Photo courtesy of the photographer.

The decision to contextualize the photograph does change things, because in your Instagram account, a lot of the photographs gain some of their impact from being immediate and de-contextualized, unexplained, with scarce hashtag to explain the bizarre circumstances or fortuitous location you happened upon. Did this concern you at all?

As I am self taught at photography and many of the other things I do, I spend a lot of time experimenting and refining my form and content, so even my approach to disseminating and reproducing my work is evolving. Like most people, I have a complicated relationship with social media depending on where I am in my life.

My father would have parties where he would bring out his slide projector and narrate the photos he took to our guests, and I guess this kind of display reel is what I found in Instagram. As a photographer, when Instagram first came out, it was the best available social media platform for me; I did not want to be branded or to say too much about myself or about the photographs. On Instagram, I sometimes struggled with not answering people when they posted questions asking for more details or information about a photograph, I did not always feel that information could be properly cushioned in an Instagram post. The bigger a following my account had, the more I received requests to turn myself into a brand, but I really wanted people to focus on the photography itself rather than on my persona.

While I was comfortable using Instagram as an outlet, I struggled with the meaning of what I was doing, and this led to the book project, a new space where I resolved my struggle with meaning by filling the gaps that social media left. With the book, I felt I had curated the photographs into something more useful. I value books, and always felt that arranging and solidifying the photos into a book would be a second act of creation.

I have had the privilege of seeing you take stunning photographs using your iPhone. The democratization of the form you are using, and the fact that every nook and cranny of Egypt has been photographed and disseminated must make it particularly special that your talent as a photographer of Egypt has been recognized? Have you collaborated with other photographers? How has that unfolded?
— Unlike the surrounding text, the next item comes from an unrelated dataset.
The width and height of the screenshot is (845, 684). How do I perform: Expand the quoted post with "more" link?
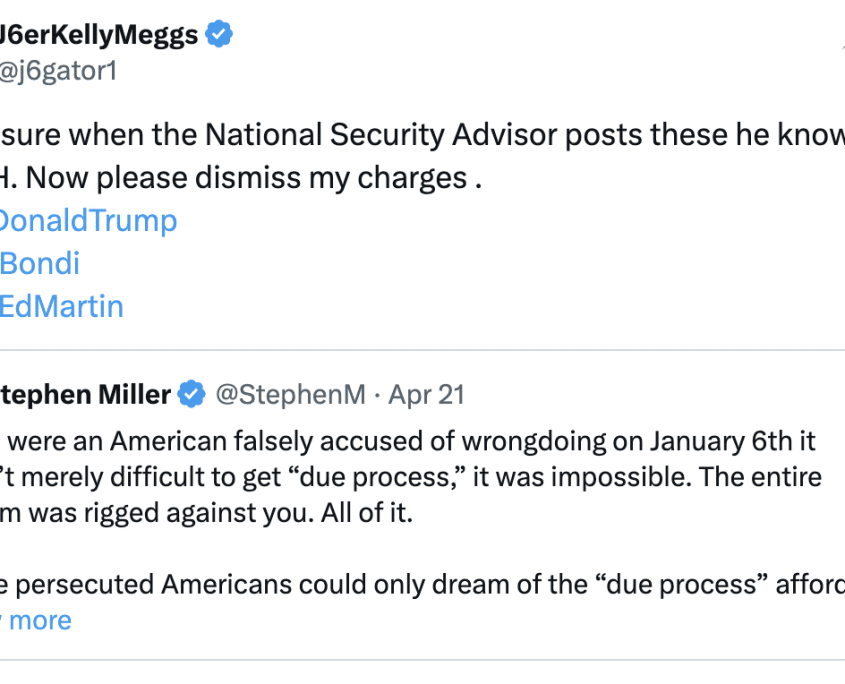pyautogui.click(x=40, y=620)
I go on weekly Friday excursions to take photographs with photographer friends and have done so regularly for the past 2 years. There is a fixed trio of us and sometimes other photographers will join us, it has been a very informal relaxed collaboration so far.
When I first started, I mostly took photos with an iPhone and used my Nikon camera when I was travelling. As I became more serious about photography I made the switch, and I now mainly use fujifilm and Canon cameras.

As for all the photographs out there, I often get the opportunity to go where others do not go, and I recognize that photographers are motivated by different things, and so I am not too worried about the photographs being part of the flood. Yes, I think it all comes back to deliberateness and motivation, so for instance, when I am in Upper Egypt taking photos, I am truly appreciative and interested in what is before me, I am not thinking of the photo I am taking as ‘A Photo from Egypt’ or a media/tourism shot or a statement on the country. To retain the integrity of some of the photos that might fall under this category, I often refrain from captioning many of them.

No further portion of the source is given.